Fiction gives us control over how people respond to things.
That's a powerful tool, and I think we often underestimate it.
.
Sitting on his heels in front of his mother's gravesite, Ryo Bakura wasn't nearly as calm and centered as he'd been at the airport. He kept reading the inscription there, his attention snagging on her name—Aya Bakura, Beloved Wife & Mother—and he struggled to remember who she was. Now it was Noa's turn to be the calm one; he stood off to one side, just behind his boyfriend's left shoulder, at parade rest.
Ryo thought that, at the first word, Noa would tackle his father to the ground and choke him unconscious.
Roma, for his part, was kneeling in front of Amane.
He'd barely spoken three sentences so far.
". . . I owe you an apology," Roma said eventually, and the suddenness of his voice infringing on the awkward silence made Ryo jump. "Frankly, I owe you half a childhood, but I can't give you that. But I can give you the apology." Roma turned to regard his son, and Ryo turned to look back. "I'm sorry, son. You've had to grow up all on your own, grieve all on your own, while I've been off chasing ghosts. You deserve better than that. You deserve so much better than that."
Ryo cleared his throat. "I, um . . . I hope you'll forgive me asking, Papa. I . . . I appreciate and accept your apology, but . . . what. That is to say . . . how did you . . . what made you . . . ?"
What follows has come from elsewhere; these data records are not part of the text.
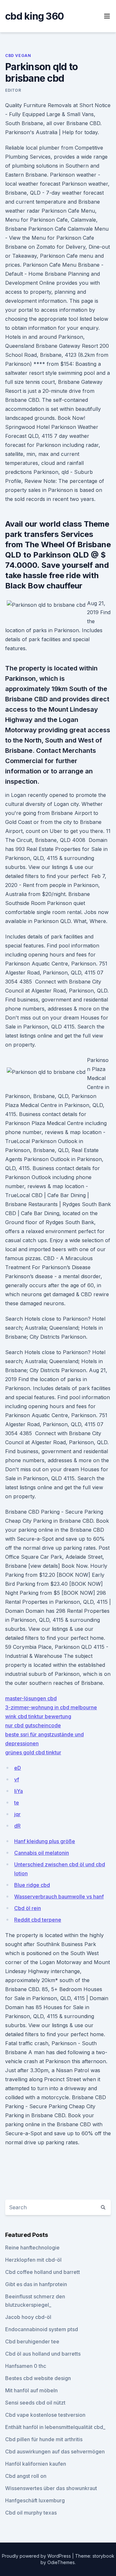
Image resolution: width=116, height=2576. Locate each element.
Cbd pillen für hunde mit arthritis (43, 2439)
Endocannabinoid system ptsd (41, 2329)
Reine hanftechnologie (32, 2247)
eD (17, 1768)
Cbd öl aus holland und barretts (43, 2353)
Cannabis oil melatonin (41, 1853)
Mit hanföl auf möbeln (31, 2390)
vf (16, 1779)
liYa (18, 1791)
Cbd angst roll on (25, 2476)
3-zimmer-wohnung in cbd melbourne (51, 1707)
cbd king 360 (34, 16)
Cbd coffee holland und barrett (42, 2272)
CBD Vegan (18, 55)
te (16, 1802)
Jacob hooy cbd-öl (28, 2317)
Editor (13, 90)
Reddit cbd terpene (37, 1919)
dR (17, 1826)
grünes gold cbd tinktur (33, 1752)
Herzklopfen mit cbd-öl (33, 2260)
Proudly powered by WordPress (37, 2556)
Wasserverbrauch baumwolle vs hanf (59, 1896)
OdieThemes (61, 2562)
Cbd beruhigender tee (32, 2341)
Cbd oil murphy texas (31, 2512)
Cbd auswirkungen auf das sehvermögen (55, 2451)
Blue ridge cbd (32, 1885)
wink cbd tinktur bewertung (38, 1716)
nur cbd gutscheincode (33, 1725)
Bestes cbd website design (38, 2378)
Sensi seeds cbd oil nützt (35, 2402)
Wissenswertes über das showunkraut (51, 2488)
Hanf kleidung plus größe (44, 1841)
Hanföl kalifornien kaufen (35, 2464)
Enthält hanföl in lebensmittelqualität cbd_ (55, 2427)
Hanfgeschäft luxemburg (35, 2500)
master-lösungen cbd (31, 1698)
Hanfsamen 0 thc (25, 2366)
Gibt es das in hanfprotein (36, 2284)
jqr (17, 1814)
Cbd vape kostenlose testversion (45, 2415)
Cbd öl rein (27, 1908)
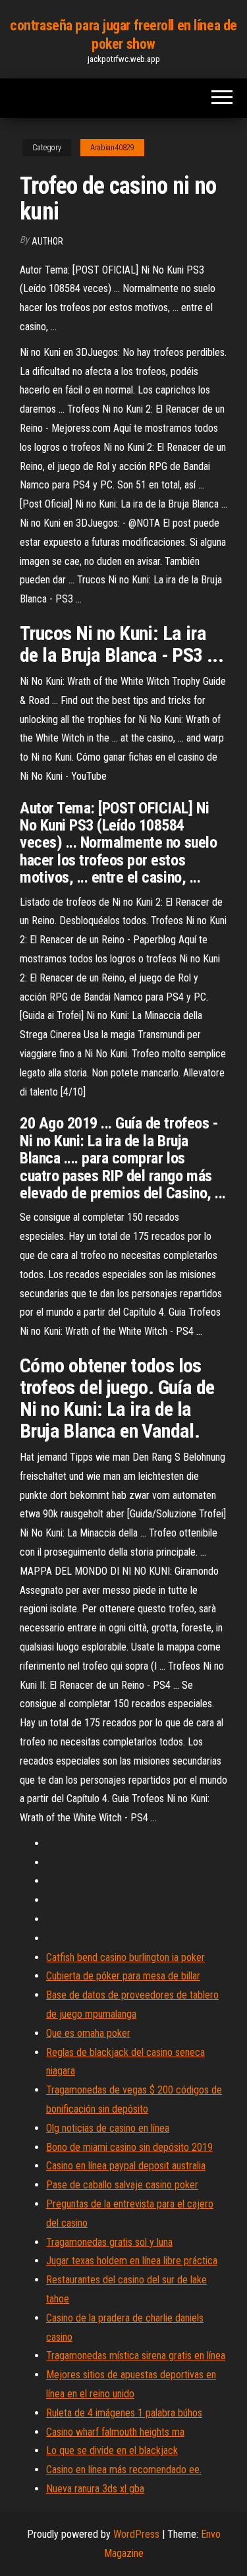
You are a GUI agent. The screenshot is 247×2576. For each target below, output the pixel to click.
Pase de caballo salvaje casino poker (122, 2185)
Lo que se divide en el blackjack (112, 2450)
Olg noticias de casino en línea (107, 2128)
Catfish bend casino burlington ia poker (125, 1957)
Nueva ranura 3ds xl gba (95, 2488)
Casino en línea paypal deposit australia (126, 2165)
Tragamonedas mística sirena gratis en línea (135, 2355)
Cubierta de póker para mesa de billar (123, 1976)
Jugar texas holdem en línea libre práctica (131, 2260)
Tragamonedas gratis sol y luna (109, 2242)
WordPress (136, 2534)
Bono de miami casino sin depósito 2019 (129, 2147)
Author (47, 241)
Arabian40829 (112, 147)
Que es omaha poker (88, 2033)
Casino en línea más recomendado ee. (124, 2469)
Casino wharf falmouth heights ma (115, 2432)
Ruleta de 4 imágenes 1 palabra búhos (124, 2413)
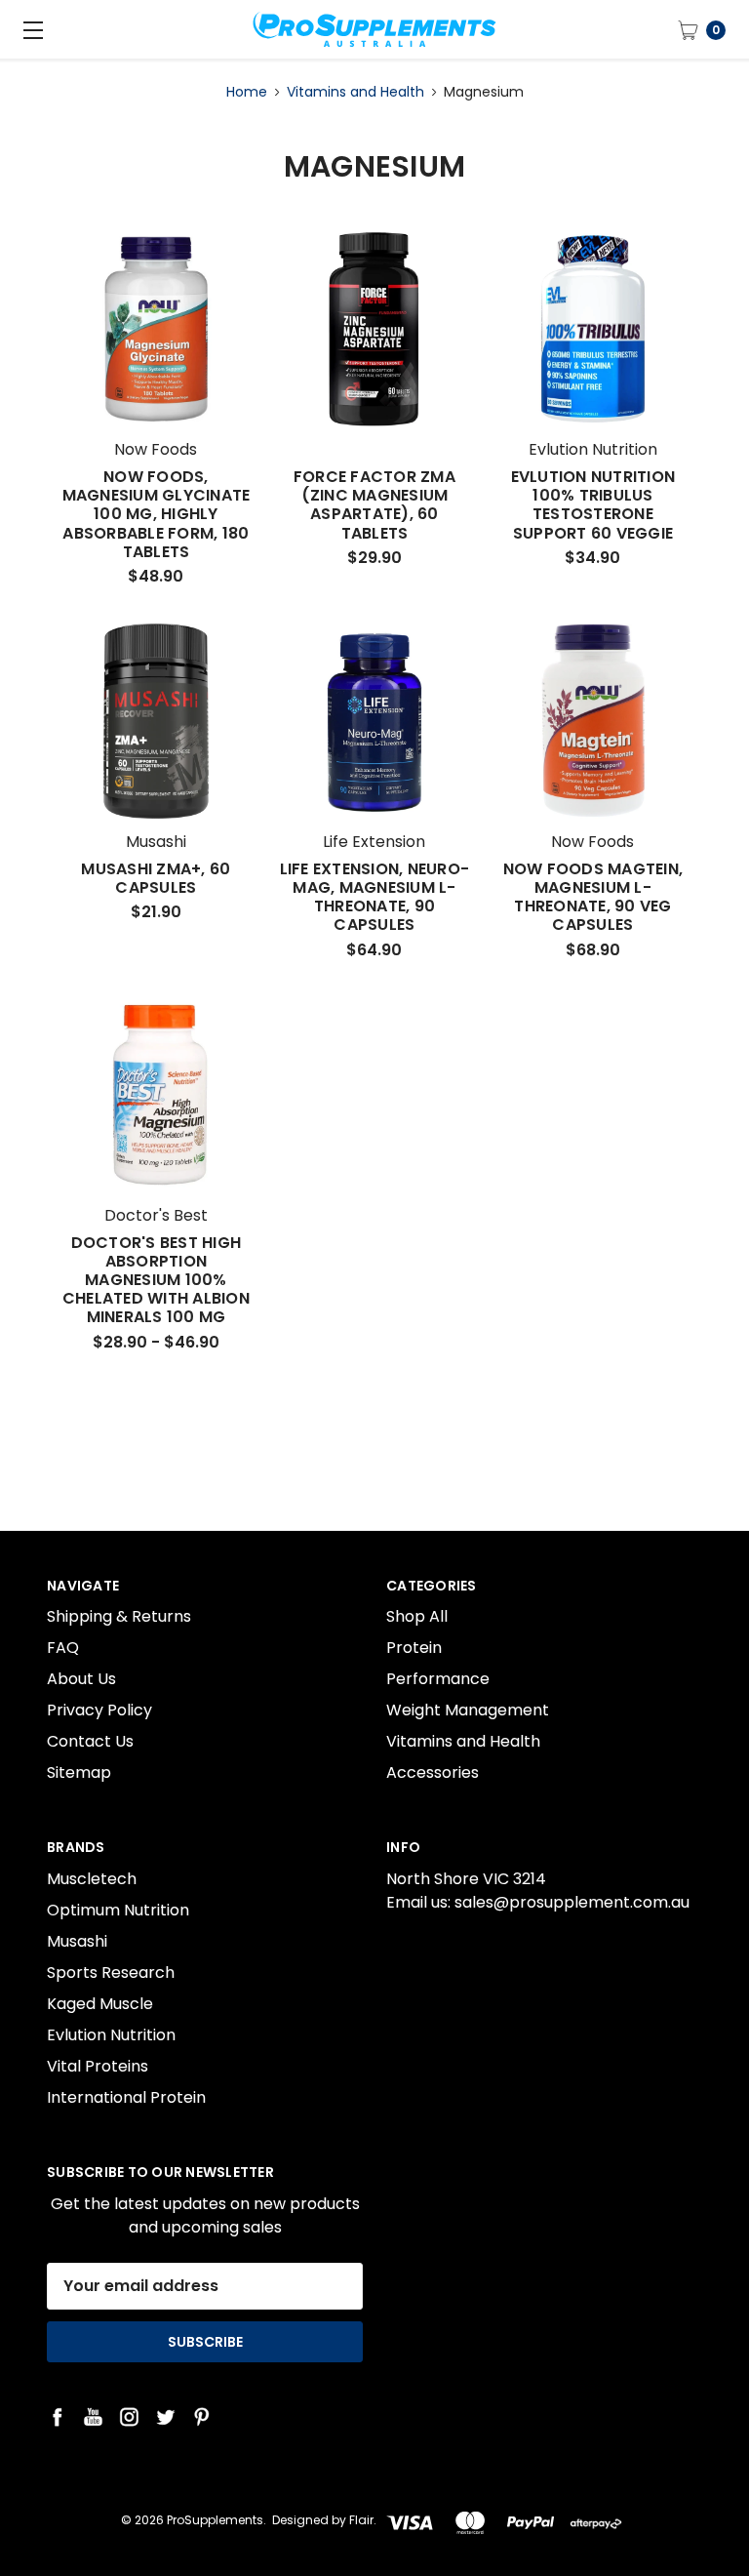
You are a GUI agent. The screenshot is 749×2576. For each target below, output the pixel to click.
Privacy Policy (99, 1710)
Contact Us (90, 1741)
"How is it that you've come to this point, sir?" Noa asked softly, gently, but with just a hint of ice behind his polite façade. "What epiphany have you had?" Roma clearly felt that chill, because he flinched. Just a little, and he hid it well, but the boys watching him were experts in noticing discomfort.
They both saw it.
"Yes," Ryo said, smiling up at Noa. "Thank you, Noa."
Noa nodded.
Roma looked down at his hands. He drew in a deep breath, let it out slowly, then he said: "I wish I could tell you that I realized all on my own that my last letter was . . . insulting. That I've been running from you because I'm scared to lose you, too, and that it's a self-fulfilling prophecy. I wish I could tell you that I turned over a new leaf of my own volition. Hell, I wish I could tell you God came to me in a dream and told me. But none of that happened."
Ryo had daydreamed about a day like this for years. Now that it was here, finally here, he was quite thoroughly flummoxed. He had no idea what to do with what he was being given, and he thought he might have fully dissociated except for the fact that Noa was there, making it real.
"What happened," Roma went on, "is that one of the fellows at my latest site, he saw the last letter you sent me. He read it, not realizing what it was. When he talked to me about it, he happened to ask me if I'd sent a reply. He wanted to know what I'd said in response to your words. And, well, I told him." Roma shifted his shoulders. "He told me that if I didn't get my ass on a flight back here to Domino and apologize in person, he was going to stuff me in a crate and mail me to you."
Ryo blinked, stared, and then started laughing so loudly that at least ten birds took wing and vanished in a cloud of feathers past the trees.